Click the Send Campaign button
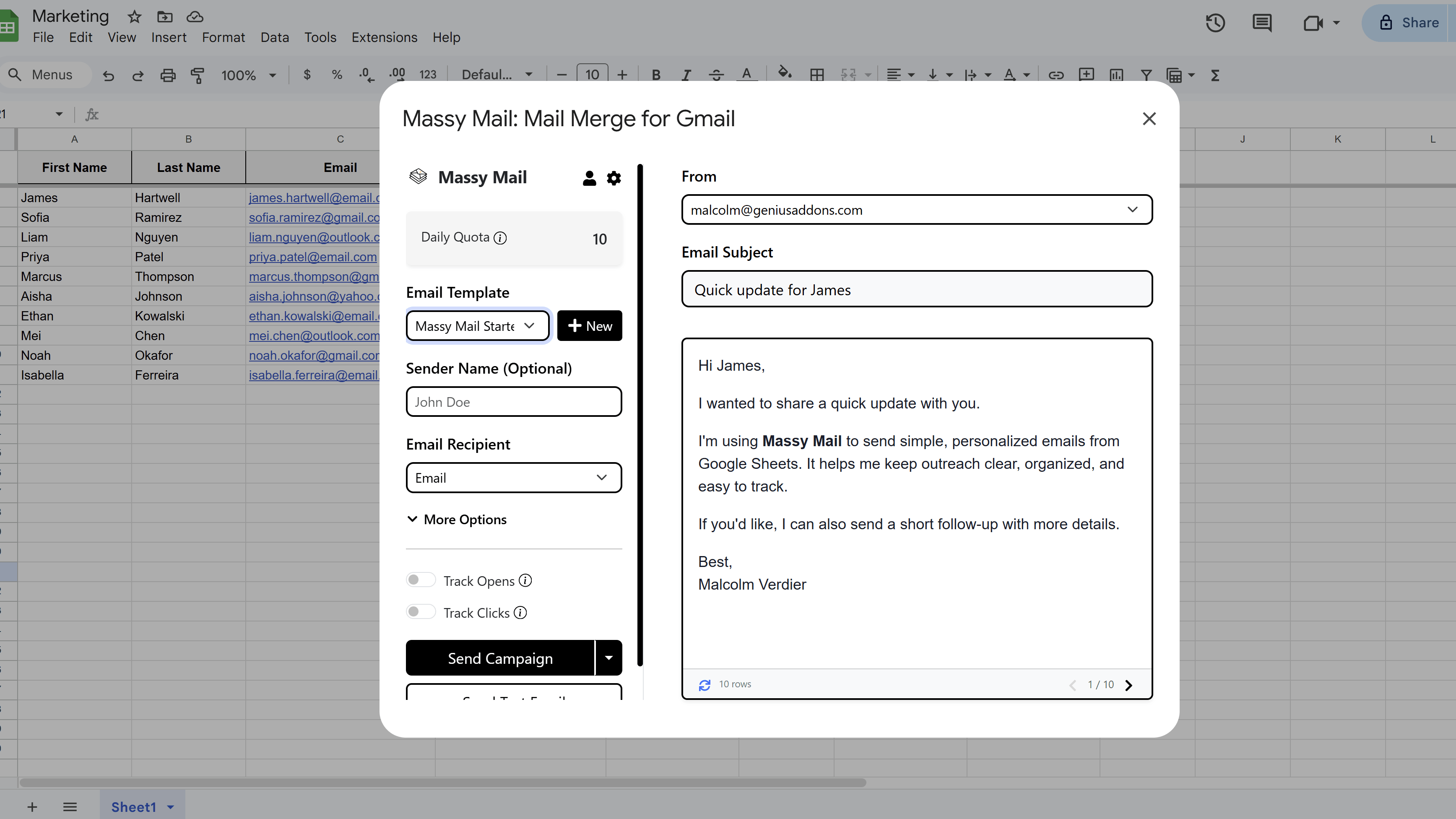[499, 658]
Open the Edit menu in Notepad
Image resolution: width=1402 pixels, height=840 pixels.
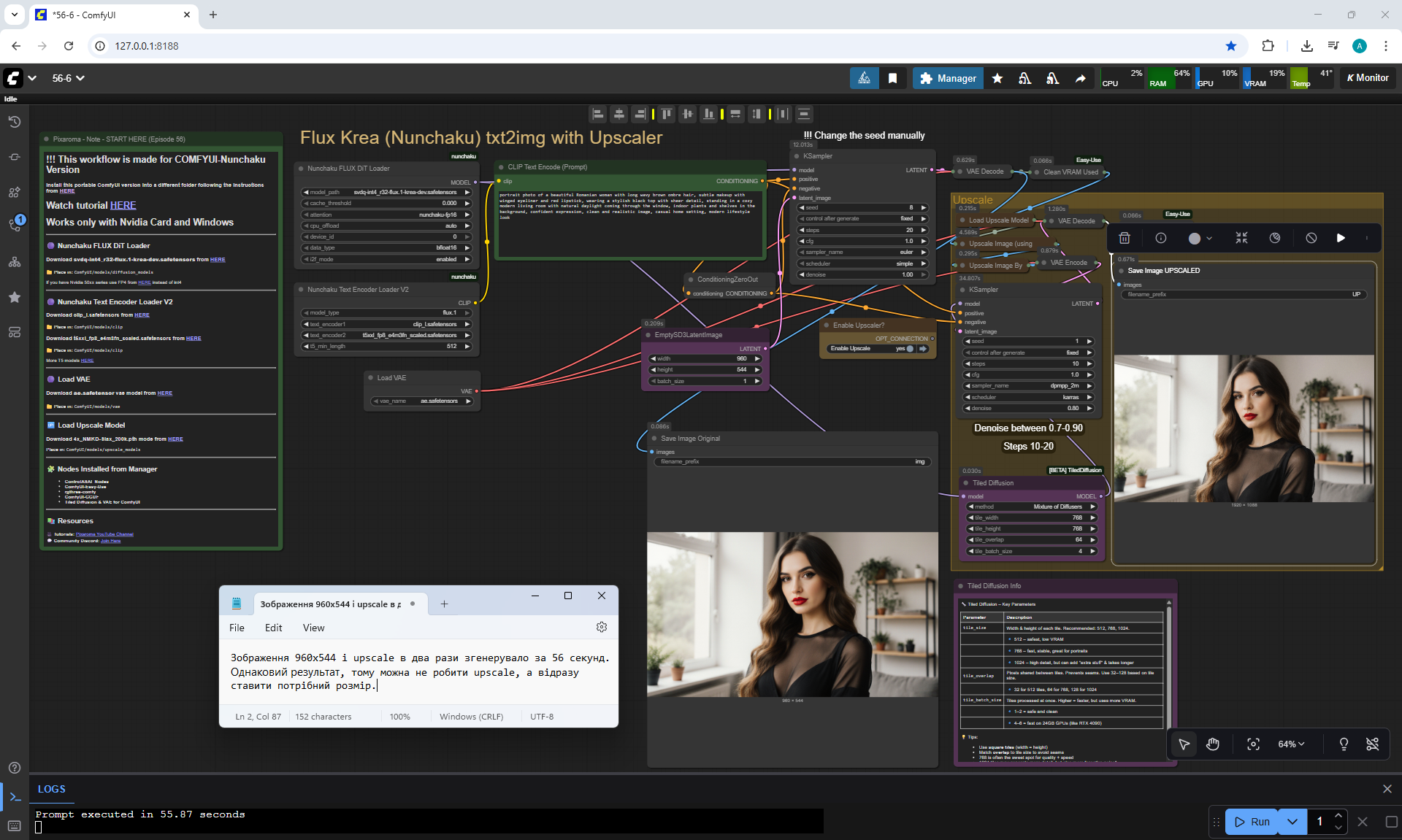point(273,628)
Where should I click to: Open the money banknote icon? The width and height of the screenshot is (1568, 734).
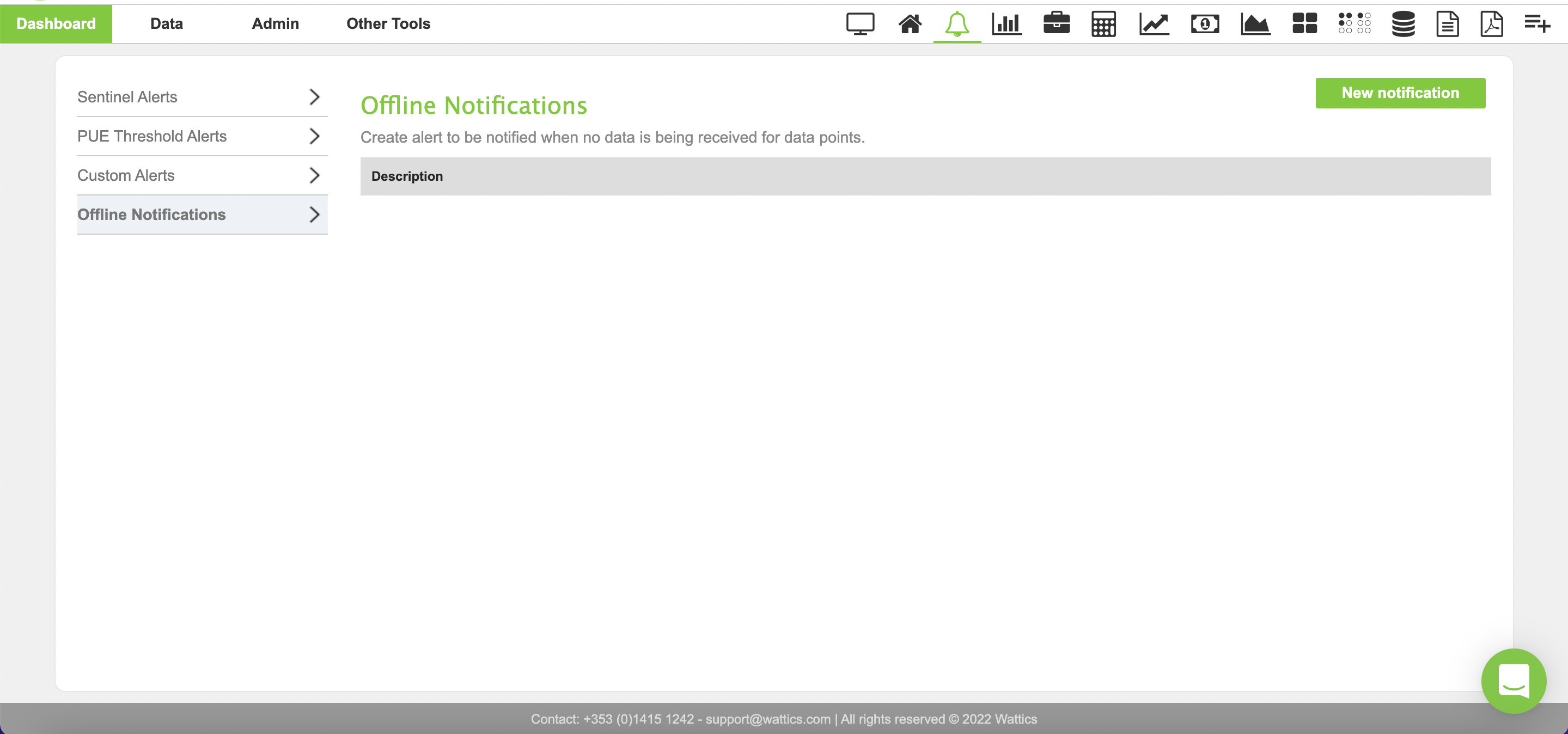(x=1205, y=24)
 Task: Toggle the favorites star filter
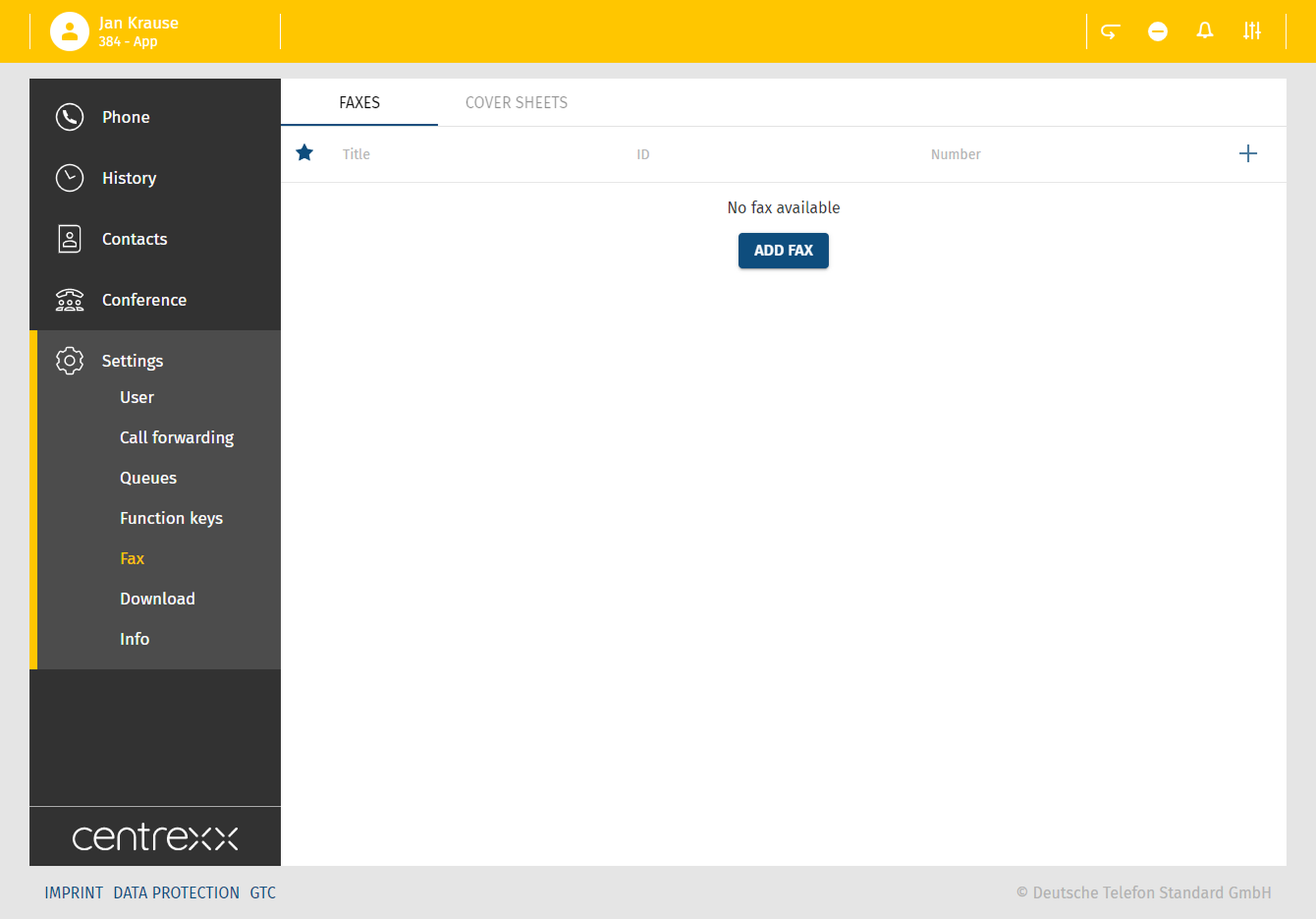304,153
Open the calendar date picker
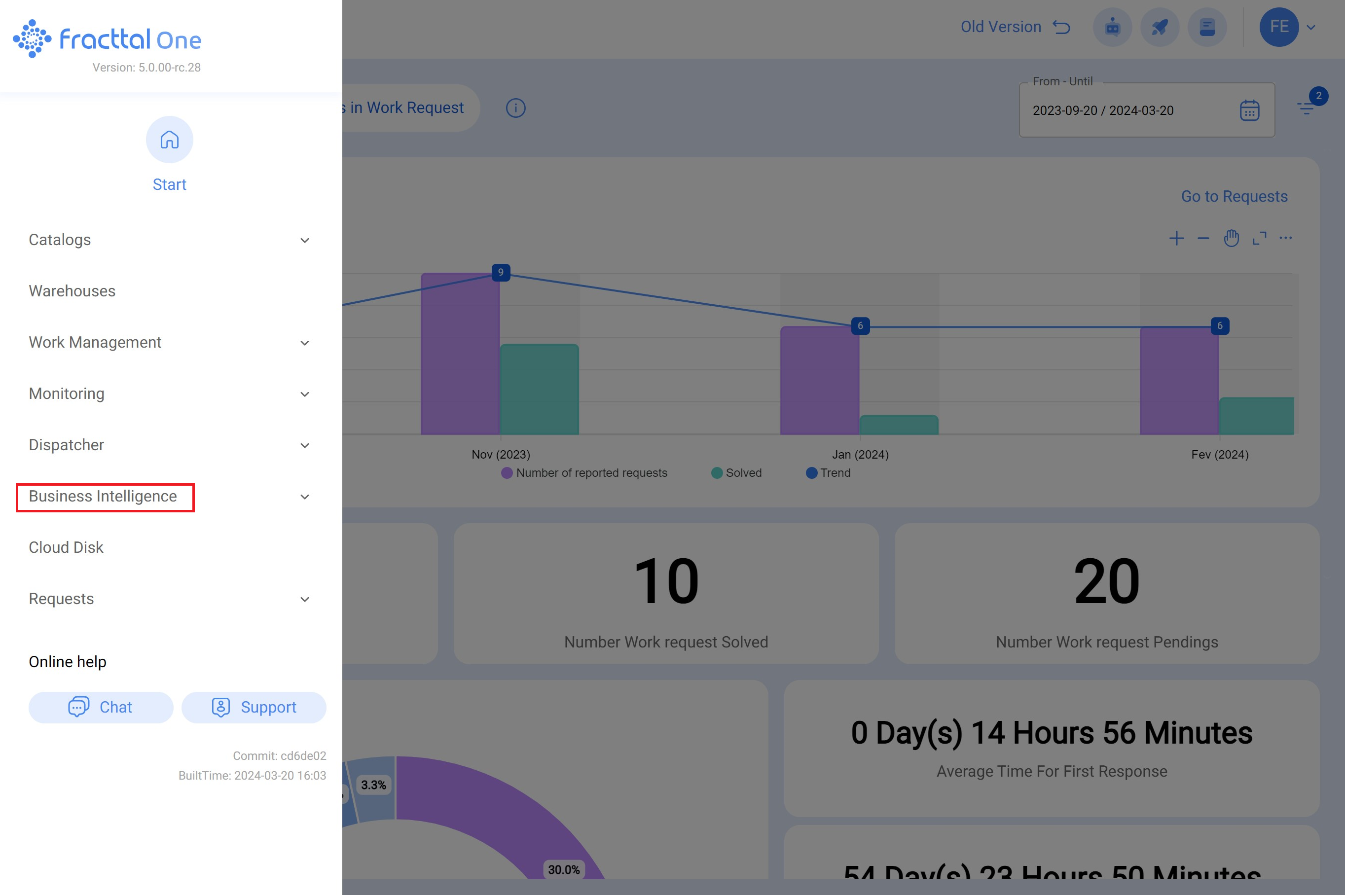1345x896 pixels. tap(1250, 110)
_ _ _ _
== The problem ==
Skip every picture and retype only the lines from the line with "Open the Edit menu in Notepad" through the last line of the listing, both ends included, exactly as they appear.

== Solved exercise ==
Open the Edit menu in Notepad
Image resolution: width=1402 pixels, height=840 pixels.
point(273,628)
Where should I click to: Open the money banknote icon? The width and height of the screenshot is (1568, 734).
(x=1205, y=24)
 Task: Toggle the favorites star filter
304,153
Open the calendar date picker
1345x896 pixels. tap(1250, 110)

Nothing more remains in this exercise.